At the intersection of recession and recovery is where we lie right now. That was the theme of a webcast presented by Jones Lang LaSalle.

That webcast, “State of the Market: Occupier Perspectives”, posits that the recession is over, but expansion is still fragile as government support fades out this year. Among the firm’s major findings: gross domestic product was driven by inventory change in the fourth quarter and there is a risk of fading recovery in 2010; labor markets are stabilizing, but are not yet out of the woods; and U.S. vacancy levels will continue to rise into 2010, but at slower levels.
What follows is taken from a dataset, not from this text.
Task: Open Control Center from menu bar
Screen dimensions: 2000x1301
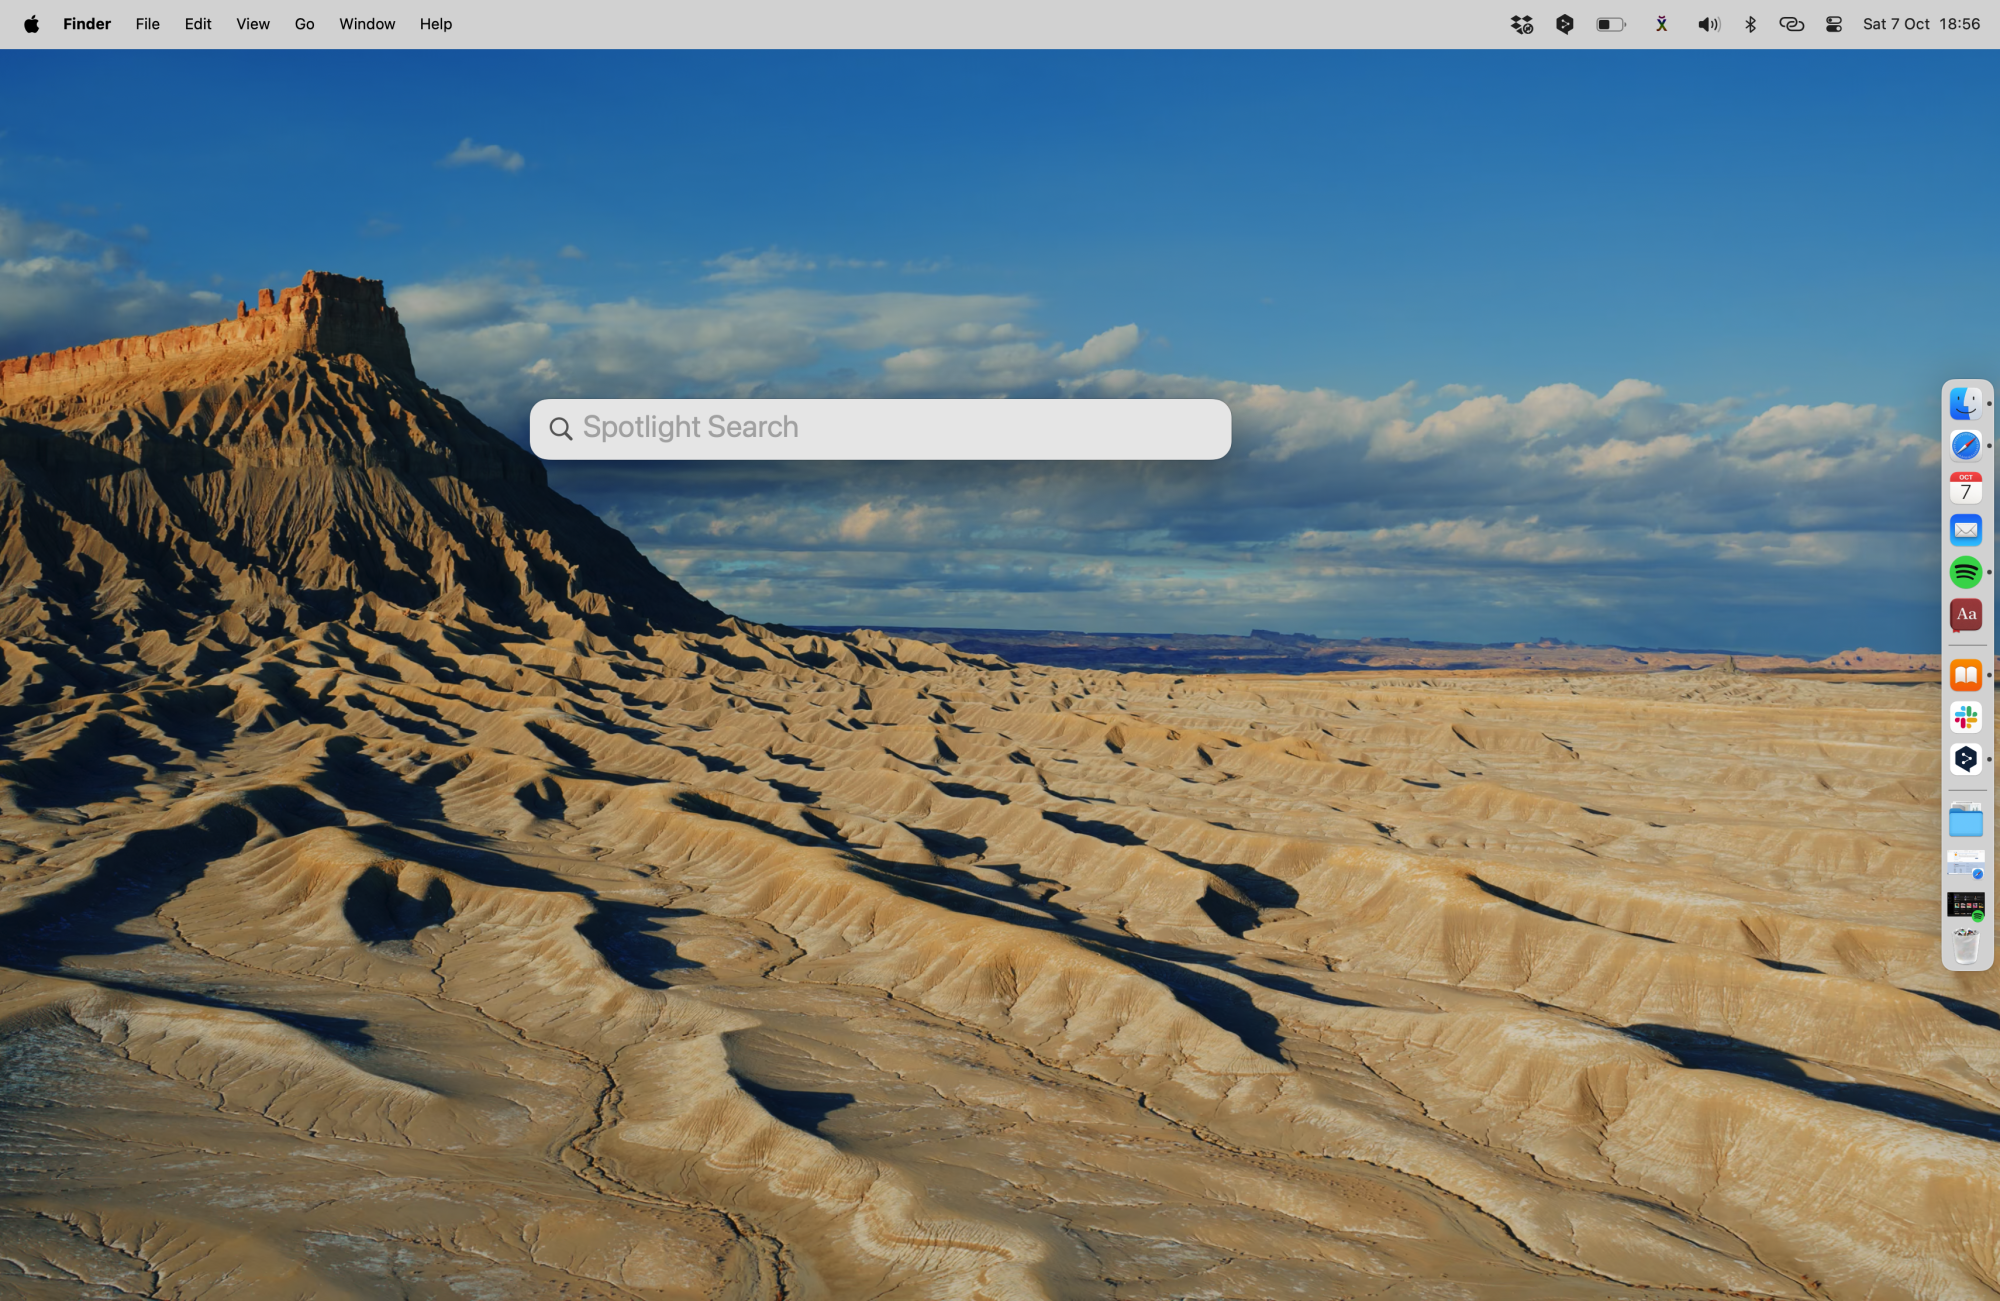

“The vacancy level is really artificially low, the reason being that so many companies that have laid off people haven’t put space back on the market,” JLL managing director of Los Angeles brokerage Whitley Collins told CPE. “We’re seeing a lot of companies now that have laid people off in 2009 starting to address (that space).”

Collins said increasing vacancy rates are underwritten by this shadow space, or space that is empty but not on the leasing market. Additionally, general space inefficiencies contribute to higher vacancy, but Collins said these get purged when companies decide to move.

“There’s not a company out there that’s going to move and take more space per person,” he said. “Everybody’s taking less space.”

Since commercial real estate tends to lag the overall economy by six months, Collins predicts that it will be 12 to 18 months before recovery. “It takes time,” he said.

However, JLL did find that tenants are growing more certain of the future, and leasing activity pressed higher in both the third and fourth quarters of 2009. Sublease space levels also dropped for the first time in two years as leasing activity grew on discounted space, and though market rents are down 15 percent from highs in 2008, net effective rents in the primary market are starting to stabilize.

Buoyed by industrial and government activity, respectively, Pittsburgh and Washington, D.C. were characterized as stabilizing markets, while markets including Atlanta, Detroit, Miami, Phoenix, Charlotte and Tampa were still characterized as falling.